### Source excerpt:
# Photodirector



## b_gossweiler (Jun 1, 2011)

Isn't it amazing how a company can clone a software of a competitor so on first look you might even think it's the real thing:
http://www.cyberlink.com/stat/events/enu/2011/Q2/photodirector2011/PhotoDirector2011-Presentation-ENU(Beta).pdf

Beat


----------



## Jim Wilde (Jun 1, 2011)

There's an expression over here, Beat, that goes something like "Imitation is the sincerest form of flattery".

Interesting pricing though: $99.95!


----------



## Kiwigeoff (Jun 1, 2011)

I hope they have the same drama with Windows as their competitors do - thank heaven I use a Mac!!


----------



## Jim Wilde (Jun 1, 2011)

I've just downloaded the beta and had a quick play. First impressions aren't great!!


----------



## Evan (Jun 2, 2011)

I have been playing with it too since they are giving away a free version to beta testers.

It isn't bad for a first version.  

I don't know how you can think this is lightroom clone.  I mean....the histogram is on the left.  Totally different.


----------



## sizzlingbadger (Jun 2, 2011)

I like the cleaner look of the interface over Lightroom and it supports native RAW conversion for Canon & Nikon which is nice. There is also list view (Like Aperture) which is good to see. It will probably remain Windows only though so I doubt it will be an option for me.


----------

### Stated exercise 1:
In the Photodirector thread, rewrite the paragraph beginning "I like the cleaner look" as a short bulleted list that keeps its main points.
### Stated exercise 2:
From the Photodirector thread, extract the passage from "## sizzlingbadger (Jun" to "option for me." word for word.
### Stated exercise 3:
What price for the software is given in the Photodirector thread?

### Dataset records:
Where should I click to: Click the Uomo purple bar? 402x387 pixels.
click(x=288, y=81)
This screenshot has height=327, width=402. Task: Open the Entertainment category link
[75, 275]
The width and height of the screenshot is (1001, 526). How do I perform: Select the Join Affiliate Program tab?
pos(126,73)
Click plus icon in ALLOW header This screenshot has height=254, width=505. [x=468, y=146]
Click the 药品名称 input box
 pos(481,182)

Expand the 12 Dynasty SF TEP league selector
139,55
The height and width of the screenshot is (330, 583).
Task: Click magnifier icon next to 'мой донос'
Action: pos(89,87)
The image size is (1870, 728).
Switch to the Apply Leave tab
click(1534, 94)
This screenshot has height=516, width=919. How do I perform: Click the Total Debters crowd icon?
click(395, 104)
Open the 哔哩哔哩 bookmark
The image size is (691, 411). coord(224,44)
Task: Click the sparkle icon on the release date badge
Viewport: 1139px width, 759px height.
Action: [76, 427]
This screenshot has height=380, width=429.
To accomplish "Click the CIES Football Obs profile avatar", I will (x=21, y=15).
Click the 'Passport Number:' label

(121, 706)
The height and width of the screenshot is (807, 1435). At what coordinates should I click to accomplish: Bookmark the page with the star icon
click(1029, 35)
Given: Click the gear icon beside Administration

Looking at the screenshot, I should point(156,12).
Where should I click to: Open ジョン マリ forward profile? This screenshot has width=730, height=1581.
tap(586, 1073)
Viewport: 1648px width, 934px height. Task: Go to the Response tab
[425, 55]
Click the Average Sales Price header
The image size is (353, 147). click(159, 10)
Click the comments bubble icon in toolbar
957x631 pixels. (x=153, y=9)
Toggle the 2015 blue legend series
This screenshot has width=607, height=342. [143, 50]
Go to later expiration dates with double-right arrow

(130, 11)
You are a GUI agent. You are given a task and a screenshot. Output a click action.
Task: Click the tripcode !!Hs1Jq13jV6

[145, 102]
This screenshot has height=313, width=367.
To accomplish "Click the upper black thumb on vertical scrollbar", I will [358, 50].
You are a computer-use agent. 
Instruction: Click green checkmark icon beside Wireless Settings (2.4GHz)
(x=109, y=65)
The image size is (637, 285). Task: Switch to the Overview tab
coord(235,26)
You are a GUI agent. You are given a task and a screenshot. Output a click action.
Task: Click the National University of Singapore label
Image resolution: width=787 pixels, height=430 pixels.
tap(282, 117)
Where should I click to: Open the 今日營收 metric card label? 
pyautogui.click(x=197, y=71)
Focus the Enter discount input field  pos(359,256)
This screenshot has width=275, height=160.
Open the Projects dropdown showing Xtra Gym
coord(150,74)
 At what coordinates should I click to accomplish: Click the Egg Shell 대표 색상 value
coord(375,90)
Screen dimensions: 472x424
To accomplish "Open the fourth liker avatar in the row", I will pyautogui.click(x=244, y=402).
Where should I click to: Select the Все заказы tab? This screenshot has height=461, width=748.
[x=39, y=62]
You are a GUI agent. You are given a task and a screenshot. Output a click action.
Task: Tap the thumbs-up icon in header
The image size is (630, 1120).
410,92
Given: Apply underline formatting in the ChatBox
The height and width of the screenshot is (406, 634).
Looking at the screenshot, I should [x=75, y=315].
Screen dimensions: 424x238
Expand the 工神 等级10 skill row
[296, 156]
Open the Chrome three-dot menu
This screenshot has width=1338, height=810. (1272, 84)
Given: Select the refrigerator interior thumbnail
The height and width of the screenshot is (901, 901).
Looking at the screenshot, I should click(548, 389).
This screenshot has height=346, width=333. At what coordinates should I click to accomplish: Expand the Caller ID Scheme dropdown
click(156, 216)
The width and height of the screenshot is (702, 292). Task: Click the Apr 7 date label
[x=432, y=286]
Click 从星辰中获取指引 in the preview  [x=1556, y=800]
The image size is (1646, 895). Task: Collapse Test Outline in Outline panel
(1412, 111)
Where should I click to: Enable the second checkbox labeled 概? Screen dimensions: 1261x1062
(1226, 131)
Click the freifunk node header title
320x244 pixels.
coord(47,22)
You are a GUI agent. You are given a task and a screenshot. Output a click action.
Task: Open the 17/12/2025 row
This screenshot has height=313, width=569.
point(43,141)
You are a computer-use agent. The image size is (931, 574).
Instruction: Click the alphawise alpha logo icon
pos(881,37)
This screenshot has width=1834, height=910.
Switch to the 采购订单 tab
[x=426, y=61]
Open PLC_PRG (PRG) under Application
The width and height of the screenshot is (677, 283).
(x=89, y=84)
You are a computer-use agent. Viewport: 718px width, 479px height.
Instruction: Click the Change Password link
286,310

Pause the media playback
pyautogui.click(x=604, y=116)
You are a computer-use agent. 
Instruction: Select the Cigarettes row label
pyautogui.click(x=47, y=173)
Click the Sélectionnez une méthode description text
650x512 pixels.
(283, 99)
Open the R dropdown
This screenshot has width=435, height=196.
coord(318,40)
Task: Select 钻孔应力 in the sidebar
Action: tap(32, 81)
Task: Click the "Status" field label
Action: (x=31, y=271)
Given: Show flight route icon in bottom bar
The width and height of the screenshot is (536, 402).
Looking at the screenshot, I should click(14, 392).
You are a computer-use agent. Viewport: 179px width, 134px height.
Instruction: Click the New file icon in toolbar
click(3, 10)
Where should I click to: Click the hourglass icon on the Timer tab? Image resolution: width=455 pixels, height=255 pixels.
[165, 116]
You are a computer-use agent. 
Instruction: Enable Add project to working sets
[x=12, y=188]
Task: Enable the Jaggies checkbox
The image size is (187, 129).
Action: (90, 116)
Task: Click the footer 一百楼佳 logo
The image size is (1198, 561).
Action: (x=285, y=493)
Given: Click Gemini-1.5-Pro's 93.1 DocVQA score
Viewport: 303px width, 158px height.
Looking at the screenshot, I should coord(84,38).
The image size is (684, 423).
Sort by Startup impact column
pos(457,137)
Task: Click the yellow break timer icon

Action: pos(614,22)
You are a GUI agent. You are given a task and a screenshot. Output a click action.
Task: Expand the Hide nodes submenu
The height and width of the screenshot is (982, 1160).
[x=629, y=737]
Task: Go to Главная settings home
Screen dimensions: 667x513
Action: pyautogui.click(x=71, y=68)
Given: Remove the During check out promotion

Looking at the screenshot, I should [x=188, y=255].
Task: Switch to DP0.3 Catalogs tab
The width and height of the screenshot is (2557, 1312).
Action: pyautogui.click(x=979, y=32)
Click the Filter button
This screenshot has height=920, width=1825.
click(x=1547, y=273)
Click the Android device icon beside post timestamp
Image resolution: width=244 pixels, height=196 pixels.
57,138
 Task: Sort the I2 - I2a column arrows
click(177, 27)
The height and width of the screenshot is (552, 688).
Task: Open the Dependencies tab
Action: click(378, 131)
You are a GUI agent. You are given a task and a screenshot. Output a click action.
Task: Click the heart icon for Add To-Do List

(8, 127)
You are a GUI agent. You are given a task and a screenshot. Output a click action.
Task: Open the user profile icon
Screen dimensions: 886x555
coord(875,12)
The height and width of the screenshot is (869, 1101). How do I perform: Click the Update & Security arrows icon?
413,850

### Full response 1:
- Has a cleaner interface than Lightroom
- Supports native RAW conversion for Canon and Nikon
- Offers a list view like Aperture's
- Will probably stay Windows-only, so it is unlikely to be an option for this poster

### Full response 2:
## sizzlingbadger (Jun 2, 2011)

I like the cleaner look of the interface over Lightroom and it supports native RAW conversion for Canon & Nikon which is nice. There is also list view (Like Aperture) which is good to see. It will probably remain Windows only though so I doubt it will be an option for me.

### Full response 3:
$99.95